# COSMOS2025 High-redshift Quiescent Galaxy Identifier

## Needed Libraries

In [1]:
import pandas as pd
import joblib
import warnings
warnings.filterwarnings('ignore')

## Needed Function

In [2]:
def calculate_pairwise_differences(data):
    """
    Calculate all pairwise differences between columns in a DataFrame (using for deriving colors from bands).
    
    For each unique pair of columns (i,j) where i < j, creates a new column
    named by concatenating the two column names, containing the element-wise
    difference between column i and column j.
    
    Parameters:
    -----------
    data : pandas.DataFrame
        Input DataFrame containing numerical columns to compare
        
    Returns:
    --------
    pandas.DataFrame
        Original DataFrame with new columns added for each pairwise difference
    """
    
    ln = len(data.columns)  # Get number of columns in DataFrame
    
    # Iterate through all possible column pairs
    for i in range(ln):
        for j in range(ln):
            if i < j:  # Ensure we only do unique pairs (i < j)
                # Create new column name by concatenating the two column names
                diff_name = f"{data.columns[i]}{data.columns[j]}"
                
                # Calculate and store the difference between columns i and j
                data[diff_name] = data[data.columns[i]] - data[data.columns[j]]
    
    return data

## Loading Models

In [3]:
model = joblib.load('ML_Model_Classifier.pkl') # Load model classifier
scaler = joblib.load('ML_Model_Scaler.pkl') # Load scaler fitted on training data

## COSMOS2025 Data (2.5 < redshift < 5)

In [12]:
df = pd.read_csv('COSMOS2025_ml_classifications.csv') # Load COSMOS2020 data

## ML Quiescent Identifier

In [13]:
selected_df = df[['hst-f814w', 'uvista-y', 'uvista-j', 'uvista-h','uvista-ks', 
                  'irac-ch1', 'irac-ch2', 'nircam_f115w', 'nircam_f150w',
                  'nircam_f277w', 'nircam_f444w']] # select 11 bands (Warning: Order is important)
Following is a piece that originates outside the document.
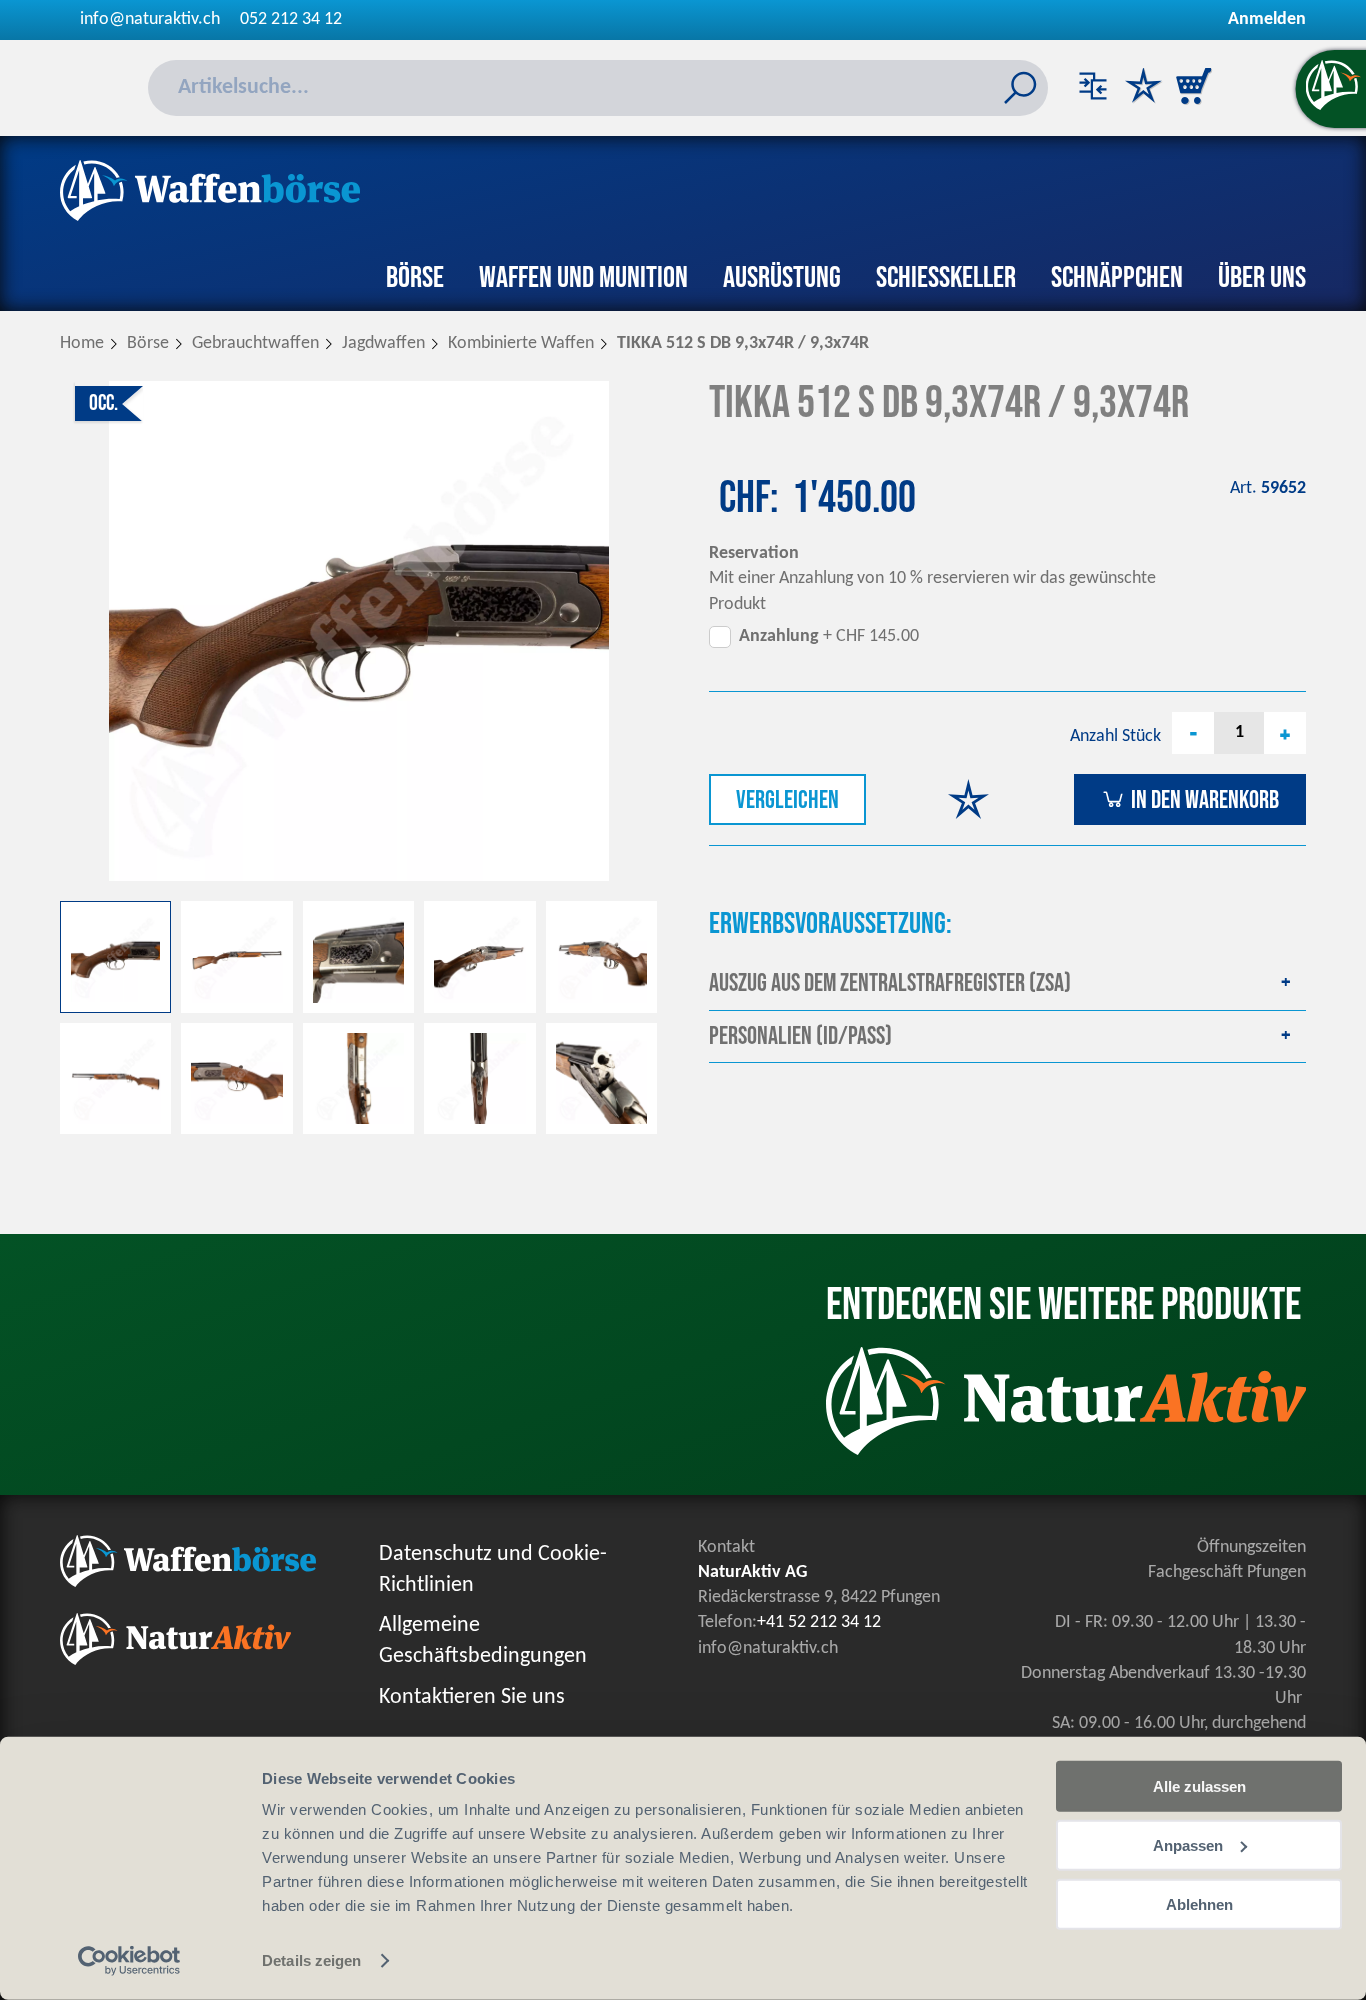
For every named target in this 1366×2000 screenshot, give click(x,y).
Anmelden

X_new = calculate_pairwise_differences(selected_df).iloc[:,11:] # Construct 55 colors form 11 selected bands

X_new_scaled = scaler.transform(X_new.values) # # Scale the new galaxies using the previously fitted scaler (training data)

y_new = model.predict(X_new_scaled) # Predict galaxy types: True for Quiescent, False for Non-quiescent

In [14]:
n_qg = sum(y_new) # Count quiescent galaxies

n_sfg = len(y_new) - n_qg # Count non-quiescent galaxies

print(f"The number of quiescent galaxies: {n_qg} \nThe number of non-quiescent galaxies: {n_sfg}")

The number of quiescent galaxies: 1111 
The number of non-quiescent galaxies: 8735


## SED-fitting Classification

In [11]:
n_qg = sum(df['SED-class']) # Count quiescent galaxies

n_sfg = len(df['SED-class']) - n_qg # Count non-quiescent galaxies

print(f"The number of quiescent galaxies: {n_qg} \nThe number of non-quiescent galaxies: {n_sfg}")

The number of quiescent galaxies: 427 
The number of non-quiescent galaxies: 9419